Мережковский пытался здесь, в работе о Толстом и Достоевском, взобраться и на другие вершины — религиозно-мистические, — но опять был низвергнут вниз. Ибо и на них полнота ощущения не всем дается; ибо двери и этого храма заперты раз навсегда перед такими безнадежными рационалистами, как он. Да и сам он, по-видимому, чувствует это. Недаром же в конце концов Мережковский обращается за помощью к виновнику своей трагедии, к тому же самому Ratio, от которого он так упорно спасался. Он решается дать своему синтезу чисто философское обоснование; он и раньше строил свои схемы согласно гегелевской триаде — мы уже знаем это. Теперь он уже целиком использует этот закон диалектического развития, с которым эта триада связана. Но тут — мы сейчас это увидим — Мережковский терпит еще большее крушение и в то же время еще лишний раз свидетельствует о том, насколько он далек от мистики, насколько беспомощно слабо его религиозное творчество. В книге о Толстом и Достоевском это философское обоснование еще не доведено до полной ясности, еще подготовляется — полное и откровенное его выражение слишком не гармонировало бы с повышенно нервным тоном всей работы. Здесь только контуры: «Ежели религиозное созерцание плоти у Л. Толстого — тезис, религиозное созерцание духа у Достоевского — антитезис русской культуры, то не следует ли заключить по закону „диалектического развития“ о неизбежности русского синтеза, который по своему значению будет в то же время всемирным… о неизбежности последнего и окончательного соединения, символа высшей, чем у Пушкина, потому что более глубокой, религиозной, более сознательной гармонии». Здесь еще закон диалектического развития в кавычках, тон неуверенный: «не следует ли». И конечно, ответ может быть только отрицательный: нет, не следует по закону диалектического развития, чтобы русский синтез был всемирным, более глубоким и окончательным. Вспомнить хотя бы того же Рафаэля, который только хотел быть, но не был истинным соединителем двух правд, хотя и пришел после Микеланджело и Леонардо…
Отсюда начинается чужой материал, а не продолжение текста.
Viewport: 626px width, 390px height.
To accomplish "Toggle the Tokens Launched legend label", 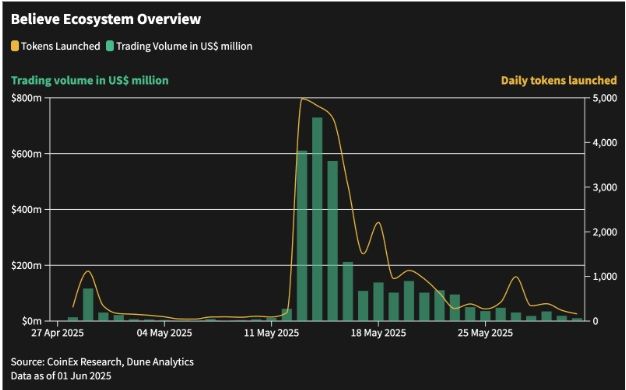I will click(x=61, y=46).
Но вот последняя твердая и окончательная формулировка.
«Всякая эволюция, — говорит Мережковский явно по Гегелю, — проходит через три объективные момента. Первый момент есть первое низшее интегральное единство, слитность противоположных начал; второй — их разъединение, дифференциация; третий — последнее соединение, совершенная интеграция в высший эволюционный тип. Первый момент — тезис; второй — антитезис; третий — синтез. Все дохристианские религии, от языческого политеизма до еврейского монотеизма, утверждают низшее, недифференцированное единство мира и Бога, земли и неба, духа и плоти; утверждают объективное природное бытие, космос, как единственно абсолютное… Все эти религии суть откровение Бога-Отца, как единого абсолютного, безличного объекта, которым поглощается всякое частное, субъективное, личное бытие. Христианство нарушает это первое интегральное единство, дифференцирует и противополагает субъект объекту, личное — безличному. Оно есть откровение абсолютного субъекта, личности, Сына Божьего, который воплотился в Личности Человеческой — во Христе. Объявив, что и царство Христово не от мира сего, оно тем самым разделило мир на два порядка — феноменальный и трансцендентальный, земной и небесный, плотский и духовный. Теперь наступает третий и последний момент религиозной эволюции — откровение духа, которое соединит откровение Отца с откровением Сына. Религии дохристианские — тезис; христианство — антитезис; религия Духа — синтез. Первый Завет — религия Бога в мире. Второй Завет Сына — религия Бога в человеке — Богочеловеке. Третий Завет — религия Бога в человечестве — Богочеловечество. Отец воплощается в космосе, Сын — в Логосе, Дух в последнем соединении Логоса с Космосом, в едином соборном вселенском Существе — Богочеловечестве» (т. X, с.153).